As eleições de 2006 reconduziram o presidente Lula ao governo federal, mas em uma campanha relativamente vazia quanto a discussões sobre reformas para o próximo mandato. Tirando menções superficiais a uma reforma política e a possibilidade de retomada das privatizações, pouco se falou sobre propostas de mudança para o futuro. Discutiu-se mais sobre o passado nestas eleições, do que sobre o futuro.
Mas por que a maioria dos eleitores achou a administração petista melhor? Primeiro porque a qualidade de vida de uma parcela significativa da população brasileira melhorou. No segundo turno, e essa é a segunda parte da resposta, se juntaram a esse setor grupos de classe média que estavam desiludidos com o partido, mas que, no momento decisivo, não conseguiram apoiar a oposição. Ou seja, ideologia e pragmatismo levaram à vitória do PT nas eleições.
Mas qual o motivo da desilusão de setores que sempre apoiaram o projeto petista? Além da indiscutível decepção ética, um outro fator que magoou a base petista de classe média foi a aprovação de uma única reforma constitucional no primeiro mandato: a reforma da previdência. Ela foi tão ou mais radical do que a proposta pelo governo anterior do PSDB e que incluía medidas extremamente polêmicas, como a taxação dos aposentados, a que o PT sempre se opôs.

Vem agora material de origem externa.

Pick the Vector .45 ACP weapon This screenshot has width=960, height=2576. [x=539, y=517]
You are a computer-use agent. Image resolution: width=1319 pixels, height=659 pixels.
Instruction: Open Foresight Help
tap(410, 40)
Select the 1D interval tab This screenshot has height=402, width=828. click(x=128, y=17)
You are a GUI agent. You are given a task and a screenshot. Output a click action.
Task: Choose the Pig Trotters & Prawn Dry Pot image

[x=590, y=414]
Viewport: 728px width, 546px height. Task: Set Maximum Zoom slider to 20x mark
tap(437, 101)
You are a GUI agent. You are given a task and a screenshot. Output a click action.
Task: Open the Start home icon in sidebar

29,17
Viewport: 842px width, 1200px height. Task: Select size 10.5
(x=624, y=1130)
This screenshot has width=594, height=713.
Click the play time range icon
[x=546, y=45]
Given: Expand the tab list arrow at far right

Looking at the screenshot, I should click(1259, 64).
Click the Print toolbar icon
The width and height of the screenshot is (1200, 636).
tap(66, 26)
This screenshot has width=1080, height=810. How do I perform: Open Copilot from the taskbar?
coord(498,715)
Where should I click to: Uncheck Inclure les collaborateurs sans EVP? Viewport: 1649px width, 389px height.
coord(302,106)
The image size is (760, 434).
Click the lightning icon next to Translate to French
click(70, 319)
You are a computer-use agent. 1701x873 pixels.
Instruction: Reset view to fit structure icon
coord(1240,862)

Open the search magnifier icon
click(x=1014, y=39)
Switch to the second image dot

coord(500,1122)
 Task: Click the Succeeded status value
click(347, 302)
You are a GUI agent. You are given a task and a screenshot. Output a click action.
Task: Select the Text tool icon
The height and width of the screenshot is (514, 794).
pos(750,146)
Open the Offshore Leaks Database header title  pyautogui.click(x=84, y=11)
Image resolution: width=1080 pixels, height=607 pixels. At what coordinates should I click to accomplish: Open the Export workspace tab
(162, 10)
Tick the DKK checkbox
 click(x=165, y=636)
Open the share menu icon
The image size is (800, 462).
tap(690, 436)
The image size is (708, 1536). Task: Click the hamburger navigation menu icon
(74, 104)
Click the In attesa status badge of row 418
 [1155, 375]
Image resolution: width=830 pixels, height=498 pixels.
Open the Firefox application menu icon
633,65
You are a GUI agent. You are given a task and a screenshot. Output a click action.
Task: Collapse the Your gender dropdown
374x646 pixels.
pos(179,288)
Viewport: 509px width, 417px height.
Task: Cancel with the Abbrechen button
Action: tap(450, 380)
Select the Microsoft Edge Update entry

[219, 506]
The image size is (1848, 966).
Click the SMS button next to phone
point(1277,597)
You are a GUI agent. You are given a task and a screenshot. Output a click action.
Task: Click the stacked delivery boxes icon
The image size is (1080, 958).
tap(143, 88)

Ou seja, a reviravolta programática petista na reforma da previdência foi o começo de um longo processo de desilusão da base do partido, que se acentuou com os seguidos escândalos de corrupção que proibiram o governo de discutir e aprovar outras propostas de reforma no Congresso e que agora, mais uma vez, voltam à tona e passam a ser chave para o sucesso do segundo mandato petista.
E quais são as propostas e a perspectiva para que elas sejam aprovadas no Congresso? Primeiramente, vale destacar que o governo Lula terá que ser muito ágil na discussão e aprovação das propostas enviadas. O próximo governo tem, com certa segurança, aproximadamente um ano e meio para aprovar os pontos principais da sua agenda. O começo do período eleitoral de 2008, com as eleições municipais, será o início do término do segundo mandato de Lula.
Após o período eleitoral, o segundo ano do governo Lula terá terminado e, a partir do terceiro, a disputa pela sucessão ganhará destaque. Nesse momento, as condições para a aprovação de propostas no Congresso se tornam mais incertas. Se o governo estiver obtendo sucesso e um alto grau de popularidade, então a oposição se enfraquece e Lula terá uma sobrevida de um ano para tentar aprovar mais projetos. Caso contrário, a oposição endurecerá e o leque de manobras do governo se encurtará, reduzindo sua capacidade de influenciar o processo decisório no Congresso. Já no quarto ano do segundo mandato, as chances de negociação com o Congresso diminuem exponencialmente. Ou seja, o governo terá que ser ágil na apresentação de suas propostas.
Quais são os principais temas dessa agenda? Sem dúvida, a reforma tributária ganha destaque. A proposta atualmente em tramitação prevê várias mudanças, como simplificação do ICMS, prorrogação da Desvinculação da Receita da União e continuação da CPMF. Provavelmente esse pacote será desmembrado para aprovar mais rapidamente os dois últimos pontos. Há também pontos sobre a redução de impostos dos setores produtivos, principalmente desonerando exportações.
Além da reforma tributária, também a reforma política será discutida, com base no relatório aprovado pela Comissão Especial que analisou o tema em 2003. Outras reformas que poderão ter espaço na agenda são a trabalhista/sindical e um retorno à discussão sobre a reforma da previdência, grande parte dela não regulamentada por leis complementares.
Mas o que garante que o governo Lula conseguirá obter apoio nesse curto espaço de tempo que dispõe? As dificuldades são grandes, já que sua coalizão é bastante heterogênea. Há prenúncios já no atual Congresso, nestas últimas semanas, que permitem formular algumas expectativas. O governo conseguiu aprovar projetos importantes, como a Lei das Micro e Pequenas Empresas e o Fundeb, mas teve derrotas e incômodos, principalmente no Senado.
Controlar postos-chaves na hierarquia interna do Congresso, principalmente no Senado, como a presidência das duas casas e presidentes de comissões importantes passa a ser fundamental. Como parece ser no Senado que o governo encontrará oposição mais acirrada, a recondução de Renan Calheiros à presidência é de vital importância para bloquear ameaças e negociar a aprovação de uma agenda bastante ampla de reformas.
Lucio Rennó é PhD em Ciência Política pela Universidade de Pittsburgh e professor adjunto do Centro de Pesquisa e Pós-Graduação para as Américas (Ceppac) da UnB.